En la alquería hurdana de Aceitunilla le contaron al antropólogo Flores del Manzano cómo un tratante de animales que venía de la alquería de Ladrillar, bien entrada la noche, vio en lo alto un cerro un corro de brujas bailando como locas. Y entonces se dio cuenta de que el zángano, el que hacía de tamborilero para las brujas, era un vecino de Asegur. Ni corto ni perezoso llegó incluso a hablar con él, aunque el vecino le advirtió que no dijera nada a nadie de lo que había visto, “o las pagaría bien caras”. Mucho caso no le hizo, porque si no no conoceríamos esta estupenda historia.
En otros lugares se cuenta que el zángano adquiere algunos poderes de las brujas, y que puede colarse en las casas, deslizándose y deformando su cuerpo a través de las diminutas chimeneas. Después, ya dentro de la estancia, se pone a taconear, zapatear y pegar martillazos indiscriminadamente. Esos sonidos, generados por el zángano (que también puede hacerse invisible), son temidos en muchas alquerías del norte de Extremadura, aunque a veces se les atribuyan a las brujas, que también se las traen por esos contornos.
Algunos hombres del campo que aún viven aseguraban a principio de los años noventa al periodista Iker Jiménez haber tenido la amarga experiencia de toparse por sorpresa y en plena noche con una comitiva de brujas de diversas alquerías bailando alegremente alrededor del zángano, quien aporreaba toscamente un tamboril, «del que salían muchas luces», que producía los mismos sonidos sordos y arrítmicos que luego retumbaban en algunas casas.
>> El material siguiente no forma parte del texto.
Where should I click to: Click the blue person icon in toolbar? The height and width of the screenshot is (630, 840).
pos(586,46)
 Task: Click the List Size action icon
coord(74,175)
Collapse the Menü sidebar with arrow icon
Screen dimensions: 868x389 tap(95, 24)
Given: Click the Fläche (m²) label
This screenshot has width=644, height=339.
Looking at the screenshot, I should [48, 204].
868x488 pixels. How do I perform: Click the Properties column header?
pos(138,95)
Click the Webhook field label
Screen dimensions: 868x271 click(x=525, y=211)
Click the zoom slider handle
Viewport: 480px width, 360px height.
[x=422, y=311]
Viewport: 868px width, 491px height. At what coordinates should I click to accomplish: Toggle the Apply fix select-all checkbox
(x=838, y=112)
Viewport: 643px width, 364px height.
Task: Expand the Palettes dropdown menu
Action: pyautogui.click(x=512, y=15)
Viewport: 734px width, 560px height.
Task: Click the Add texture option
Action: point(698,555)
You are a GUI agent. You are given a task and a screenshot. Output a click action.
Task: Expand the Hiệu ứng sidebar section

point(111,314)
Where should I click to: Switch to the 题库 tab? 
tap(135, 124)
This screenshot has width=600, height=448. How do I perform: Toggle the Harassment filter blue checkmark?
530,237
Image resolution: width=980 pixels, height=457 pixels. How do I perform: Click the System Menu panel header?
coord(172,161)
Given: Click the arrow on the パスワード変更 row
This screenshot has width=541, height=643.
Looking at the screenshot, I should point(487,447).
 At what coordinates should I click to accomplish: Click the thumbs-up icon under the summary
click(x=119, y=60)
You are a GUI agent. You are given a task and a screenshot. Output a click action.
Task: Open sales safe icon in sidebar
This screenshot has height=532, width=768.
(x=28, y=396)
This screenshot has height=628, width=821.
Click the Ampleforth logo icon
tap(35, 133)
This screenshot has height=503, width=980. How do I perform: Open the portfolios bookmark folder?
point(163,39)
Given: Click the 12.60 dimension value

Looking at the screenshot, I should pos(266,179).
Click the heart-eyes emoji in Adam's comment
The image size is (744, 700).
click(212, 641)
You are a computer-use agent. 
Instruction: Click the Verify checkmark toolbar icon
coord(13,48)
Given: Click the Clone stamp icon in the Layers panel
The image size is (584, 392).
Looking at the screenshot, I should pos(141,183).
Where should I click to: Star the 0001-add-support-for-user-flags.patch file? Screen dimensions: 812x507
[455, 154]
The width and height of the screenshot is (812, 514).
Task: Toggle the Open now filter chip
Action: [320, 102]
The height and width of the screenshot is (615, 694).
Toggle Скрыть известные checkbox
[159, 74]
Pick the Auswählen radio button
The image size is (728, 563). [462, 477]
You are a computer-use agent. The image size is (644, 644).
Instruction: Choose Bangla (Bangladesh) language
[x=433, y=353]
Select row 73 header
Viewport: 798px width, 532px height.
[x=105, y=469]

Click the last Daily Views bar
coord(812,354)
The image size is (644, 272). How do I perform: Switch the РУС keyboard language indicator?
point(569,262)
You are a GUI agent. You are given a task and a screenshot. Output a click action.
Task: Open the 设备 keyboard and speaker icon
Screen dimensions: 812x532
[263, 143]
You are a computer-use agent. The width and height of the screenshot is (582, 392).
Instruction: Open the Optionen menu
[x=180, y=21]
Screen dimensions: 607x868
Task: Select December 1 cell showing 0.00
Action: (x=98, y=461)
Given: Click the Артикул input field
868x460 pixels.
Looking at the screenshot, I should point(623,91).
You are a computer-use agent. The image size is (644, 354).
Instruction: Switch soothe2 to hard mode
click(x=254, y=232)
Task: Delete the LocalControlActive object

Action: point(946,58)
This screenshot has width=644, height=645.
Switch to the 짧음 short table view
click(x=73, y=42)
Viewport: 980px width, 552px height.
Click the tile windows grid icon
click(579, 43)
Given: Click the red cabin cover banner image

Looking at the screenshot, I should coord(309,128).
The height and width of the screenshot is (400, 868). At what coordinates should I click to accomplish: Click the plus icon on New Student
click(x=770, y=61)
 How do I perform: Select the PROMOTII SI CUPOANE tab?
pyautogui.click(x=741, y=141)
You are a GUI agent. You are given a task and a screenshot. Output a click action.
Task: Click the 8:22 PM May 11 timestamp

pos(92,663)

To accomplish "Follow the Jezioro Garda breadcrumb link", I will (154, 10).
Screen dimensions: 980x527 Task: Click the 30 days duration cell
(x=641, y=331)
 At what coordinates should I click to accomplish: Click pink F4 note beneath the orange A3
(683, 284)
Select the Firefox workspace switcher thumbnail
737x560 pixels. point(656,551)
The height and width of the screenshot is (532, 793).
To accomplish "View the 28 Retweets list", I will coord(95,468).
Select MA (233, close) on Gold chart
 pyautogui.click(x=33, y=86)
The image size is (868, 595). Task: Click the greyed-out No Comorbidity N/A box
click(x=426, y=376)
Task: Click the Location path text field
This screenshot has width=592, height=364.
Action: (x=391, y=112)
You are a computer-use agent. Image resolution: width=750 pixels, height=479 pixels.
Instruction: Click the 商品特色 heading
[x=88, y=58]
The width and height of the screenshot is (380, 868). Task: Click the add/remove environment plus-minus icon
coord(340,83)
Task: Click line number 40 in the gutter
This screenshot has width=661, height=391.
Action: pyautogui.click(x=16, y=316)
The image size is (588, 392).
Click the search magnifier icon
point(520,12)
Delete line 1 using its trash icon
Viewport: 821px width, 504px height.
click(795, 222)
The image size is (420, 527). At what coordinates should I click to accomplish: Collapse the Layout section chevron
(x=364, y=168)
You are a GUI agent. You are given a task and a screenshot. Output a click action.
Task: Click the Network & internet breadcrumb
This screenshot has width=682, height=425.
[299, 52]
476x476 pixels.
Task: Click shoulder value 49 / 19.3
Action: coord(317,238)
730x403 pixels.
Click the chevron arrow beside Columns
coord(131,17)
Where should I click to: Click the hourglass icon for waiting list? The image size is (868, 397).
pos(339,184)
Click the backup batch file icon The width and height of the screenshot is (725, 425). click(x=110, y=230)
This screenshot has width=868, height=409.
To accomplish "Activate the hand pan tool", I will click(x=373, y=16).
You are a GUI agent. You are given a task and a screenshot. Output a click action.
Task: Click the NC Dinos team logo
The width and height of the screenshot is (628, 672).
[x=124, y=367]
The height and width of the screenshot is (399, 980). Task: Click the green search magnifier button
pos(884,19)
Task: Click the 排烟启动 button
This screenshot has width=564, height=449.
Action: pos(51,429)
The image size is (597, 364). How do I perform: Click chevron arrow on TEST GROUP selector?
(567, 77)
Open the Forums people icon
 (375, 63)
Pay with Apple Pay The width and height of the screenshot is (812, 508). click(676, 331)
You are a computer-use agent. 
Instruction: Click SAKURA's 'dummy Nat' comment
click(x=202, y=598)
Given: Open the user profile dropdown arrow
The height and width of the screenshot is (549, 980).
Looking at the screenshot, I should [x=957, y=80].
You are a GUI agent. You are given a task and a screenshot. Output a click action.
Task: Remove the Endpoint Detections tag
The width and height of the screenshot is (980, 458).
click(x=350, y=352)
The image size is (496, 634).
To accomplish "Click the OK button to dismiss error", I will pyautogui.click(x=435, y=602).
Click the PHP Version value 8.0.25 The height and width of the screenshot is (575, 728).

Tío Aurelio, que vivía en un pueblo limítrofe con Las Hurdes, intentaba recordar aquellos sonidos difícilmente olvidables que se presentaron en su casa golpeando con la base de una rama de cerezo y en presencia de otros colegas de su quinta, que asentían sin dudarlo.
—¡Pam, pam, pam… Pam, pam pam…! Así eran esos ruidos malditos, hijo.
En los años 50, la carretera que pasa por Vegas de Coria era un simple camino polvoriento cerca del cual pasaba (aún pasa) un pequeño regato. A él se aproxima una noche Gregorio Martín Domínguez, que trae una carga de vino desde la sierra de Francia hasta Las Hurdes. El buen hombre anda ya cansado y se dispone a refrescarse cuando escucha una música extraña. Con la mosca detrás de la oreja se esconde tras unos arbustos, dispuesto a espiar a quien tanta ganas de fiesta tienen a esas horas de la madrugada. Suenan instrumentos de todas clases, todos juntos, al mismo tiempo y cada vez más cercanos, por lo que Gregorio decide acurrucarse y esconder bien su vino junto al camino, no sea que los juerguistas se lo fuesen a afanar.
A los pocos segundos aparecen junto al río seis u ocho extraños personajes bailando de un modo frenético. Visten con ropa blanca que brilla y su rostro es pálido como la muerte. En un momento dado se colocan en círculo y otro individuo, vestido del mismo modo y con la cara “larga y fascinerosa”, comienza a manipular algo parecido a un cuadrado, del que parece surgir aquel sonido acompañado de diversas luces que se reflejan en los campos y aguas que rodean la escena. Un movimiento inconsciente de Gregorio le hace caer hacia delante, deteniéndose en seco toda la algarabía. En aquel mismo momento, las formas fantasmales desaparecen disolviéndose en el aire como por arte de magia.
Gregorio al menos puede afirmar que vio a los misteriosos “bailantes” , porque hay otros que ni siquiera pueden verlos. En la Raya, la frontera con Portugal, en el caserío de las Huertas de Cansa, muy próximo a la fuente de la Portuguesa, cuentan cómo un joven fue a ver a su novia, y de regreso, de noche, a quinientos metros de la frontera, cerca de la Pitaraña, escucha perfectamente bailes y risas. Al volverse para ver qué pasaba, descubre que allí no hay nada. Continúa su camino y vuelve a oír aquel jolgorio detrás de él, y tantas veces como se vuelve para ver qué sucede, descubre que allí no hay nadie ni nada.
Solo la luna.
Y el sonido discordante de la música del zángano y la risa hechicera de las brujas.